===== PAGE TEXT

This term was relevant back in the Bad Old Days, when electronic equipment was allowed to be mains powered, without isolation or grounding, and may have had lax insulation. (I forget if actual metal chassis were allowed; wooden and Bakelite enclosures were common at least, offering some insulation in that case.) The advantage was, since the radio set (for example, the AA5 ("All-American Five") used five vacuum tubes, with their heaters wired in series, and supply voltage (B+) derived from a half-wave rectifier) could be directly mains powered, no transformer was required, saving on cost.

The difficulty is, circuits weren't wired well back in the day, and even if you plugged in the radio [what should've been] the right way around, maybe you got the "hot" line on the chassis anyway. And then 120VAC is touchable, and unhappiness ensues...

Mind, this remains true to this day, long after the adoption of polarized two- and three-prong receptacles. Polarized connectors make this confusion less likely, but the circuit may always be wired incorrectly (amateur, or incompetent professional, wiring), or indeed not be possible to wire "correctly" (some commercial or industrial installations may wire 208 or 240V between phases of a 3-phase circuit, in which case both leads will be hot).

Further reading on US receptacles: https://en.wikipedia.org/wiki/NEMA_connector

For these reasons, present standards are to treat mains as hazardous, regardless of how it is wired at the panel. This also addresses the condition that transients (surges) may raise the line-to-line or line-to-earth voltage to hazardous levels (several kV). Compliant equipment is insulated and isolated from mains, so that the user can never come in contact with it, even if a single point of failure occurs (say, one layer of insulation becomes compromised).

==========

**WHAT YOU SHOULD DO**
Quote, word for word, the part of the mains wiring passage that opens with the words containing "For these reasons, present" and closes with "insulation becomes compromised).". The material that comes next is separate from the mains wiring passage.

===== DATA SHOWN

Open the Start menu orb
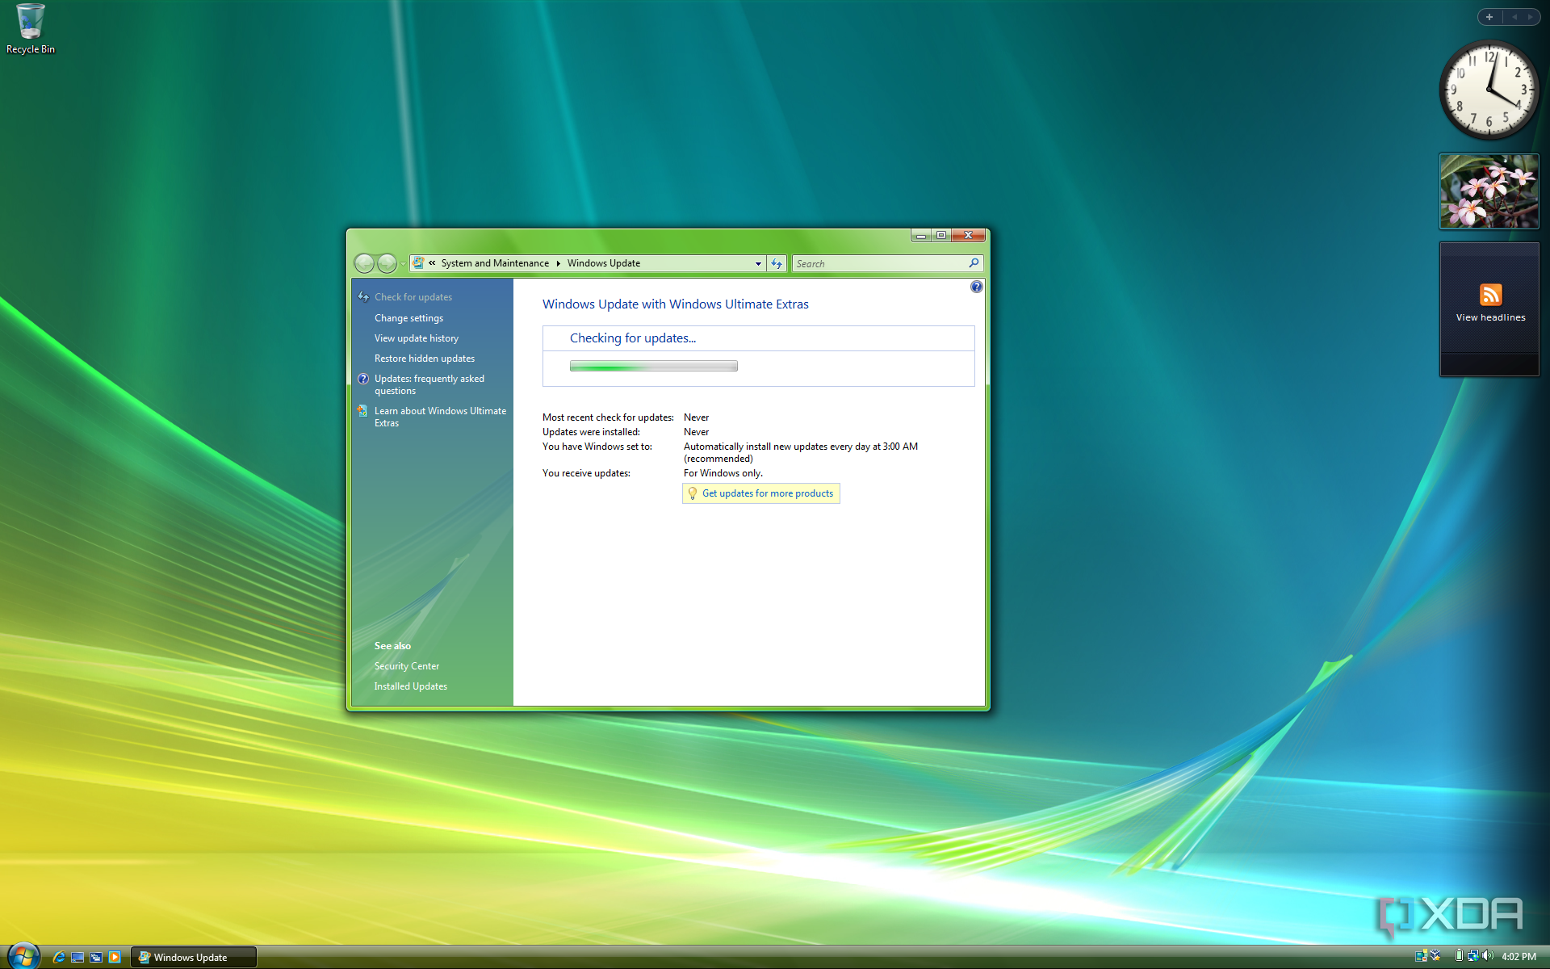Image resolution: width=1550 pixels, height=969 pixels. pyautogui.click(x=23, y=956)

==========

**EXERCISE ANSWER**
For these reasons, present standards are to treat mains as hazardous, regardless of how it is wired at the panel. This also addresses the condition that transients (surges) may raise the line-to-line or line-to-earth voltage to hazardous levels (several kV). Compliant equipment is insulated and isolated from mains, so that the user can never come in contact with it, even if a single point of failure occurs (say, one layer of insulation becomes compromised).